Each entry below is to be copied out exactly and in full.
### Dataset entries
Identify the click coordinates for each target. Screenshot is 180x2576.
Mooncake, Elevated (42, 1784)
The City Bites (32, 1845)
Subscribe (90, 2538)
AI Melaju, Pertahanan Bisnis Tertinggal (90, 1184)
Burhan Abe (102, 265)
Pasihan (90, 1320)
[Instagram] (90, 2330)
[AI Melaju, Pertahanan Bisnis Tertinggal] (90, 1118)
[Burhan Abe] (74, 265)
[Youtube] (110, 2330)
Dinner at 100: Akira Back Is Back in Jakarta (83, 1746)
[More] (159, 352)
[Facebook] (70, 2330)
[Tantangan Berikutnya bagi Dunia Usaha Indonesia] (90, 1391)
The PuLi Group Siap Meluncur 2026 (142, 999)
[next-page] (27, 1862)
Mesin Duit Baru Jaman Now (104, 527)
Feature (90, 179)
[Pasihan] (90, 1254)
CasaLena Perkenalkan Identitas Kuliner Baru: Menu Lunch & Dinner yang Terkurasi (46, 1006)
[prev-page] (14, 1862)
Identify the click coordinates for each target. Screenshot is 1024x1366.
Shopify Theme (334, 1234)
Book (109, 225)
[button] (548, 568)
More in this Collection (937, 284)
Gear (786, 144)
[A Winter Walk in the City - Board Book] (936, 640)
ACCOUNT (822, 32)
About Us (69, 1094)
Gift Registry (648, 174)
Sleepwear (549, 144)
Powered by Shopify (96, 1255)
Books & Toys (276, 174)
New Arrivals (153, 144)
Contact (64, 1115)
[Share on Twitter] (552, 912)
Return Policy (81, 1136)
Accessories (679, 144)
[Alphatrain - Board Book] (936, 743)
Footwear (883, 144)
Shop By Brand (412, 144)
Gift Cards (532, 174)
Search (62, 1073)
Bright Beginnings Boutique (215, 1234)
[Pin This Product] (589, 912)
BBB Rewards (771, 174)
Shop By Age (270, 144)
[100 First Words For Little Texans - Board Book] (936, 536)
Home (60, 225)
######
Problem solution.
Identify the click coordinates for each target. Screenshot is 180x2576.
Mooncake, Elevated (42, 1784)
The City Bites (32, 1845)
Subscribe (90, 2538)
AI Melaju, Pertahanan Bisnis Tertinggal (90, 1184)
Burhan Abe (102, 265)
Pasihan (90, 1320)
[Instagram] (90, 2330)
[AI Melaju, Pertahanan Bisnis Tertinggal] (90, 1118)
[Burhan Abe] (74, 265)
[Youtube] (110, 2330)
Dinner at 100: Akira Back Is Back in Jakarta (83, 1746)
[More] (159, 352)
[Facebook] (70, 2330)
[Tantangan Berikutnya bagi Dunia Usaha Indonesia] (90, 1391)
The PuLi Group Siap Meluncur 2026 (142, 999)
[next-page] (27, 1862)
Mesin Duit Baru Jaman Now (104, 527)
Feature (90, 179)
[Pasihan] (90, 1254)
CasaLena Perkenalkan Identitas Kuliner Baru: Menu Lunch & Dinner yang Terkurasi (46, 1006)
[prev-page] (14, 1862)
Identify the click coordinates for each target. Screenshot is 1024x1366.
Shopify Theme (334, 1234)
Book (109, 225)
[button] (548, 568)
More in this Collection (937, 284)
Gear (786, 144)
[A Winter Walk in the City - Board Book] (936, 640)
ACCOUNT (822, 32)
About Us (69, 1094)
Gift Registry (648, 174)
Sleepwear (549, 144)
Powered by Shopify (96, 1255)
Books & Toys (276, 174)
New Arrivals (153, 144)
Contact (64, 1115)
[Share on Twitter] (552, 912)
Return Policy (81, 1136)
Accessories (679, 144)
[Alphatrain - Board Book] (936, 743)
Footwear (883, 144)
Shop By Brand (412, 144)
Gift Cards (532, 174)
Search (62, 1073)
Bright Beginnings Boutique (215, 1234)
[Pin This Product] (589, 912)
BBB Rewards (771, 174)
Shop By Age (270, 144)
[100 First Words For Little Texans - Board Book] (936, 536)
Home (60, 225)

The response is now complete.